The barn door slowly creaked open on a warm and sunny November day. I peered inside, squinting my
eyes against the darkness. Beams of light pierced through the darkness amongst the rafters. It was the
first barn I’d ever been in, and it was filled with over 70 cats.
As my eyes adjusted to the darkness, I noticed an object in the corner.“Oh wow,” I exclaimed, “It’s a hay
“Hay bale,” Greg the senior volunteer corrected. “We need to winterize the barn for the cats with this.”
Sarah came in at that point, looking as stunningly authoritative and confident as ever. “You have to
make little beds for the cats,” she explained. “Make sure you compress the hay enough so that the cat
has plenty of insulation.”
At this point the feral cats which made the barn their home began to emerge from the shadows of
the barn. Black cats, fluffy cats, orange cats, all peering out at us curiously. I attempted to engage in a
staring contest with one, but Greg advised against it: “Some cats take it very seriously.”

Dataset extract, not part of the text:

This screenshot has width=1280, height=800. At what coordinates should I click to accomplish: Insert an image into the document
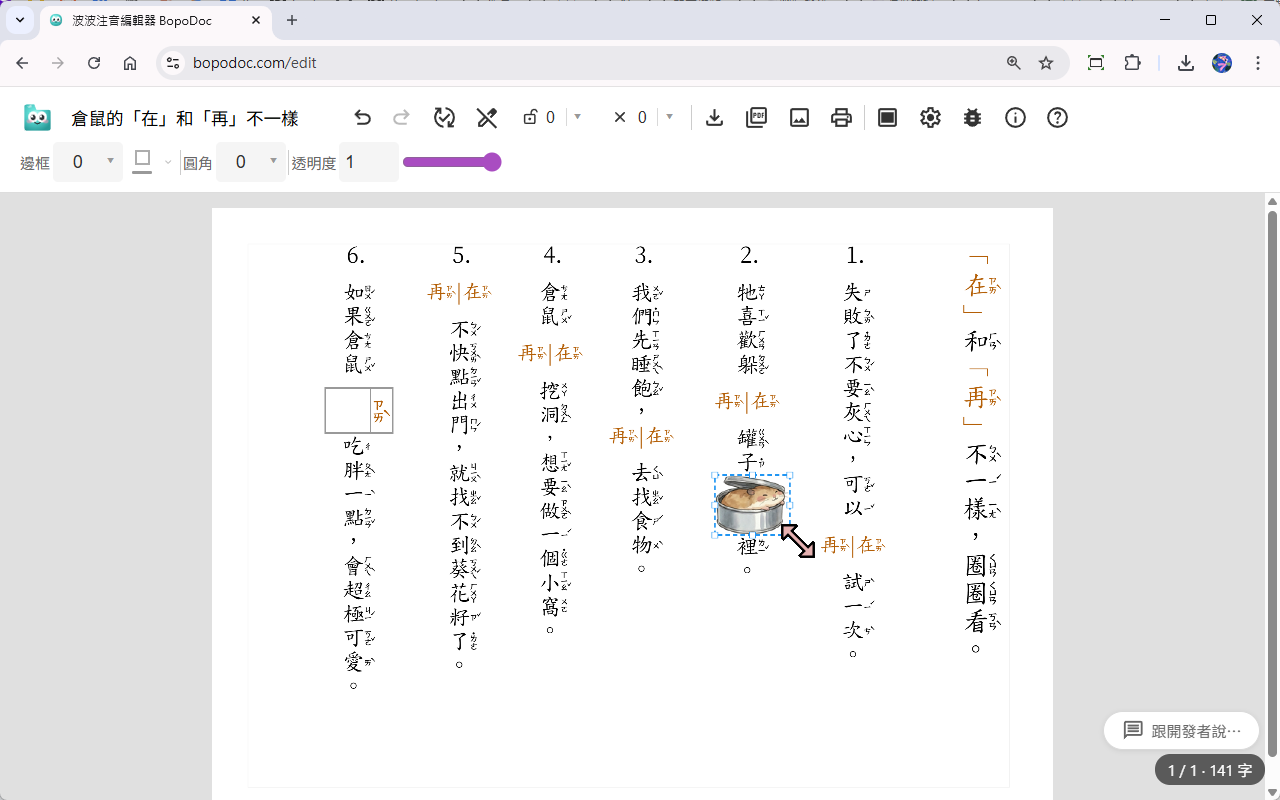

The other volunteers were moving hay into hiding spots for the cats as Greg and I secured litter boxes
full of hay into the wall with a power drill. The cats began to appear more and more as the volunteers
started to fill their food dishes. Although the barn appeared completely empty when we’d first arrived,
the number of cats congregating around the food displayed how truly adept they are at hiding.
Either way, it was pretty impressive.
We took shelving units we built earlier and stacked them on top of each other, providing little cat trees
for them to climb on during the winter months. The room we were in had a heating system which would
provide a warm haven during the chilly Michigan winter months.
We secured the homes for the kitties, proud of what we accomplished.
“Hey,” I told Greg, “Is it okay if I run through the corn field?”
“Sure,” he replied amicably.
Stepping out of the big barn in the autumn sunshine, I ran over to the fields, recently plowed. Inky
Tinkerton, the resident manx cat, ran alongside me to play in the unseasonably warm weather. It had
been another great experience of volunteering at the Mid-Michigan Cat Rescue, and I couldn’t have
asked for any better way to embrace the warm fall day.